Pour certains observateurs, la plus grande menace qui pèse actuellement sur l'avenir de la Cour pénale internationale serait non seulement l'absence des États-Unis, mais surtout l'attitude générale de l'administration Bush.

Bill Clinton, d'extrême justesse, avait fini par signer les statuts de la CPI. Son successeur l'a désavoué et biffé son paraphe. George W.Bush, qui fait plus que de la résistance, veut à tout prix éviter qu'un jour ou l'autre l'un de ses compatriotes puisse passer devant des juges étrangers.

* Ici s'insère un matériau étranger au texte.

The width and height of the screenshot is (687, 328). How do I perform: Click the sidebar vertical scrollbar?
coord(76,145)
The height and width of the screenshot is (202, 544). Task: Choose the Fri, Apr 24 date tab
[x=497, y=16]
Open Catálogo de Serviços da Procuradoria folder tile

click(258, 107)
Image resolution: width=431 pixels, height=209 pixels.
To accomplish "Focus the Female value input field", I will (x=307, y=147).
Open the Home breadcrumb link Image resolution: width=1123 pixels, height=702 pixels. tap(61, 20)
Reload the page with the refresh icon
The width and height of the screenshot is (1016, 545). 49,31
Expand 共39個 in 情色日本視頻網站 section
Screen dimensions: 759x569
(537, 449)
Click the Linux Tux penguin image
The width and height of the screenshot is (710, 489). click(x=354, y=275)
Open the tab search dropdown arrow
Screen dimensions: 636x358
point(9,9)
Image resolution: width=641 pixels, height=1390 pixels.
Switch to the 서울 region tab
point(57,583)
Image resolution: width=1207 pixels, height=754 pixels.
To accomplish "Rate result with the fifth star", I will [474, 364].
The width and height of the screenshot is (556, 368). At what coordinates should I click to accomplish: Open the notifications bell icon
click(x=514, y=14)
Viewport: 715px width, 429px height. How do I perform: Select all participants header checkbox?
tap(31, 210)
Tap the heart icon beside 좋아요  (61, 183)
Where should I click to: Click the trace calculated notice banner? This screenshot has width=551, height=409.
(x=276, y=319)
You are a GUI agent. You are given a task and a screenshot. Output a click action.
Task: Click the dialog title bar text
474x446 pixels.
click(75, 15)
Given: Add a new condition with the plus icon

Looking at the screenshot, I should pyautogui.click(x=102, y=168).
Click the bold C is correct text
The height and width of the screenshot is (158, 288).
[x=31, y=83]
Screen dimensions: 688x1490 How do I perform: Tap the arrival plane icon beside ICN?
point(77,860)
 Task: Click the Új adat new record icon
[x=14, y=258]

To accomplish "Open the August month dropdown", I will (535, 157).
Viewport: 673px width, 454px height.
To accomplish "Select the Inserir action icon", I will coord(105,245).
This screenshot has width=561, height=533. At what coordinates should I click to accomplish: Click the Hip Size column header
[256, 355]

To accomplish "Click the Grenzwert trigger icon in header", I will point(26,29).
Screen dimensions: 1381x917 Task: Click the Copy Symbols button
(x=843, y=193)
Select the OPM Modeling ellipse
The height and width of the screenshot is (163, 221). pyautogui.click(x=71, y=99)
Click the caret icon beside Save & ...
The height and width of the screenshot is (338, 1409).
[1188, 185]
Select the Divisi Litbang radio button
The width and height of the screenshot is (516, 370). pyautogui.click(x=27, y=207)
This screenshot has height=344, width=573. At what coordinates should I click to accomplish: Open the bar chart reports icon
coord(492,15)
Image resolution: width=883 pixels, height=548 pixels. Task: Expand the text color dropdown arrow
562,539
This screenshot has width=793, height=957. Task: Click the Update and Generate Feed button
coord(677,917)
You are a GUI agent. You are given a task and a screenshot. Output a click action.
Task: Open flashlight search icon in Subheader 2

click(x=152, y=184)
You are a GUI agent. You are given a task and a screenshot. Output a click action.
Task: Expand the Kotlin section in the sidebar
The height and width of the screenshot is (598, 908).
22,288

Dans la nuit de dimanche à lundi, Washington a d'ailleurs manifesté son hostilité en opposant son veto au renouvellement normal de la mission de l'ONU en Bosnie-Herzégovine. La négociation continue concernant l'immunité des casques bleus américains.

Adrien-Claude Zoller hausse les épaules: «ce n'est pas parce que les États-Unis, aussi puissants soient-ils, se mettent à l'écart de la communauté internationale que les autres gouvernements ne doivent pas commencer à faire leur travail»!

Jürg Lindenmann fait, lui aussi, preuve de philosophie: «l'important, dans la situation actuelle, c'est que les USA gardent ouverte l'option de coopérer avec la Cour comme ils le font avec les tribunaux pour l'ex-Yougoslavie et le Rwanda. Peut-être comprendront-ils que cette coopération joue aussi dans leur propre intérêt.»